Stored data entries
----
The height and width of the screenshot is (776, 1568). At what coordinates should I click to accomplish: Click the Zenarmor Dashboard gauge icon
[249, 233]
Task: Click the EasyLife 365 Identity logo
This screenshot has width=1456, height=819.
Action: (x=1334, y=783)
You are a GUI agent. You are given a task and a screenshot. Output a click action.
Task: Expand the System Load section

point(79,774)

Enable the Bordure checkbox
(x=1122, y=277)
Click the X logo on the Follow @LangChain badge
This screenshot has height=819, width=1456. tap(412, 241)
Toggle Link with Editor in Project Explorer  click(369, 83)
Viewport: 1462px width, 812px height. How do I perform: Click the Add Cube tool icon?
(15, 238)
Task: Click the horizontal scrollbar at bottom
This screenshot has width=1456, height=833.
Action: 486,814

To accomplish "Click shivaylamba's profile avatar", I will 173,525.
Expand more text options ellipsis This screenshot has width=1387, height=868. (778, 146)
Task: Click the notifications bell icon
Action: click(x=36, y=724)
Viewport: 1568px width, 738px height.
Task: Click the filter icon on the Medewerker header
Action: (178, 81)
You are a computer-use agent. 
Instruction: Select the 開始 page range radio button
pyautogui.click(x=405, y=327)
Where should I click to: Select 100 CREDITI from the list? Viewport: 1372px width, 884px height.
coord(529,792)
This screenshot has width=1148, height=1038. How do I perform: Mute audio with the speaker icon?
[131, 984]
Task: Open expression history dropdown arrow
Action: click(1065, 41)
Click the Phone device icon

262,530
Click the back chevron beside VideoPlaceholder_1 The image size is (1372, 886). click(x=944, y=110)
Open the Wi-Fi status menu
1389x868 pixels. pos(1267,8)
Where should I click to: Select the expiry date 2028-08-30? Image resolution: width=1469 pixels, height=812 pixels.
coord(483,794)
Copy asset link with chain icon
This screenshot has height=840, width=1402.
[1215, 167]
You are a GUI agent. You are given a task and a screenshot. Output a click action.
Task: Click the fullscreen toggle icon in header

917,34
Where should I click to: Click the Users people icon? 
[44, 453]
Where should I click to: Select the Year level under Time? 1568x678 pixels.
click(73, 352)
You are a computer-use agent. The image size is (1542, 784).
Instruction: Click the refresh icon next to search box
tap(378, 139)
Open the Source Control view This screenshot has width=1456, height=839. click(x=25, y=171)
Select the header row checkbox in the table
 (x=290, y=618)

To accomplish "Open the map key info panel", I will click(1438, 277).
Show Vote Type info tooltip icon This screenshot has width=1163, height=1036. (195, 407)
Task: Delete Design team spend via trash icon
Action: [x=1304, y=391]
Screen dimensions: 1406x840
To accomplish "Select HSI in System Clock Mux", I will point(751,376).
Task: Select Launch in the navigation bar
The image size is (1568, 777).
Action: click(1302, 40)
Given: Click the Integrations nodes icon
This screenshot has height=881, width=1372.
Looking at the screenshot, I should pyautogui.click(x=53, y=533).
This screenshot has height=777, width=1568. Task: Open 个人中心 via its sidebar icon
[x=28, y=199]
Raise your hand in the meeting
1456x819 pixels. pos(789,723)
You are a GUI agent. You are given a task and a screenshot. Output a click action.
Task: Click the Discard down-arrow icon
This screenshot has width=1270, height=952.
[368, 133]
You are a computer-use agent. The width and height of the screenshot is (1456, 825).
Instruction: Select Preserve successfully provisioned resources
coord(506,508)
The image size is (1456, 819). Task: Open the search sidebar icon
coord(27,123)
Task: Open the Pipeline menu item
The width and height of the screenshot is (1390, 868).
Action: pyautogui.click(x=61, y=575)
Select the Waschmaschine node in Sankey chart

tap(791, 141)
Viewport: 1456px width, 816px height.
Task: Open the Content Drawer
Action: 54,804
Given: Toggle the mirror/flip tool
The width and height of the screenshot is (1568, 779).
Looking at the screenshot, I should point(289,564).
----
» **PROBLEM**
Exactly as shown, give every record again.

» **ANSWER BOX**
The height and width of the screenshot is (776, 1568). At what coordinates should I click to accomplish: Click the Zenarmor Dashboard gauge icon
[249, 233]
Task: Click the EasyLife 365 Identity logo
This screenshot has width=1456, height=819.
Action: (x=1334, y=783)
You are a GUI agent. You are given a task and a screenshot. Output a click action.
Task: Expand the System Load section

point(79,774)

Enable the Bordure checkbox
(x=1122, y=277)
Click the X logo on the Follow @LangChain badge
This screenshot has height=819, width=1456. tap(412, 241)
Toggle Link with Editor in Project Explorer  click(369, 83)
Viewport: 1462px width, 812px height. How do I perform: Click the Add Cube tool icon?
(15, 238)
Task: Click the horizontal scrollbar at bottom
This screenshot has width=1456, height=833.
Action: 486,814

To accomplish "Click shivaylamba's profile avatar", I will 173,525.
Expand more text options ellipsis This screenshot has width=1387, height=868. (778, 146)
Task: Click the notifications bell icon
Action: click(x=36, y=724)
Viewport: 1568px width, 738px height.
Task: Click the filter icon on the Medewerker header
Action: (178, 81)
You are a computer-use agent. 
Instruction: Select the 開始 page range radio button
pyautogui.click(x=405, y=327)
Where should I click to: Select 100 CREDITI from the list? Viewport: 1372px width, 884px height.
coord(529,792)
This screenshot has width=1148, height=1038. How do I perform: Mute audio with the speaker icon?
[131, 984]
Task: Open expression history dropdown arrow
Action: click(1065, 41)
Click the Phone device icon

262,530
Click the back chevron beside VideoPlaceholder_1 The image size is (1372, 886). click(x=944, y=110)
Open the Wi-Fi status menu
1389x868 pixels. pos(1267,8)
Where should I click to: Select the expiry date 2028-08-30? Image resolution: width=1469 pixels, height=812 pixels.
coord(483,794)
Copy asset link with chain icon
This screenshot has height=840, width=1402.
[1215, 167]
You are a GUI agent. You are given a task and a screenshot. Output a click action.
Task: Click the fullscreen toggle icon in header

917,34
Where should I click to: Click the Users people icon? 
[44, 453]
Where should I click to: Select the Year level under Time? 1568x678 pixels.
click(73, 352)
You are a computer-use agent. The image size is (1542, 784).
Instruction: Click the refresh icon next to search box
tap(378, 139)
Open the Source Control view This screenshot has width=1456, height=839. click(x=25, y=171)
Select the header row checkbox in the table
 (x=290, y=618)

To accomplish "Open the map key info panel", I will click(1438, 277).
Show Vote Type info tooltip icon This screenshot has width=1163, height=1036. (195, 407)
Task: Delete Design team spend via trash icon
Action: [x=1304, y=391]
Screen dimensions: 1406x840
To accomplish "Select HSI in System Clock Mux", I will point(751,376).
Task: Select Launch in the navigation bar
The image size is (1568, 777).
Action: click(1302, 40)
Given: Click the Integrations nodes icon
This screenshot has height=881, width=1372.
Looking at the screenshot, I should pyautogui.click(x=53, y=533).
This screenshot has height=777, width=1568. Task: Open 个人中心 via its sidebar icon
[x=28, y=199]
Raise your hand in the meeting
1456x819 pixels. pos(789,723)
You are a GUI agent. You are given a task and a screenshot. Output a click action.
Task: Click the Discard down-arrow icon
This screenshot has width=1270, height=952.
[368, 133]
You are a computer-use agent. The width and height of the screenshot is (1456, 825).
Instruction: Select Preserve successfully provisioned resources
coord(506,508)
The image size is (1456, 819). Task: Open the search sidebar icon
coord(27,123)
Task: Open the Pipeline menu item
The width and height of the screenshot is (1390, 868).
Action: pyautogui.click(x=61, y=575)
Select the Waschmaschine node in Sankey chart

tap(791, 141)
Viewport: 1456px width, 816px height.
Task: Open the Content Drawer
Action: 54,804
Given: Toggle the mirror/flip tool
The width and height of the screenshot is (1568, 779).
Looking at the screenshot, I should point(289,564).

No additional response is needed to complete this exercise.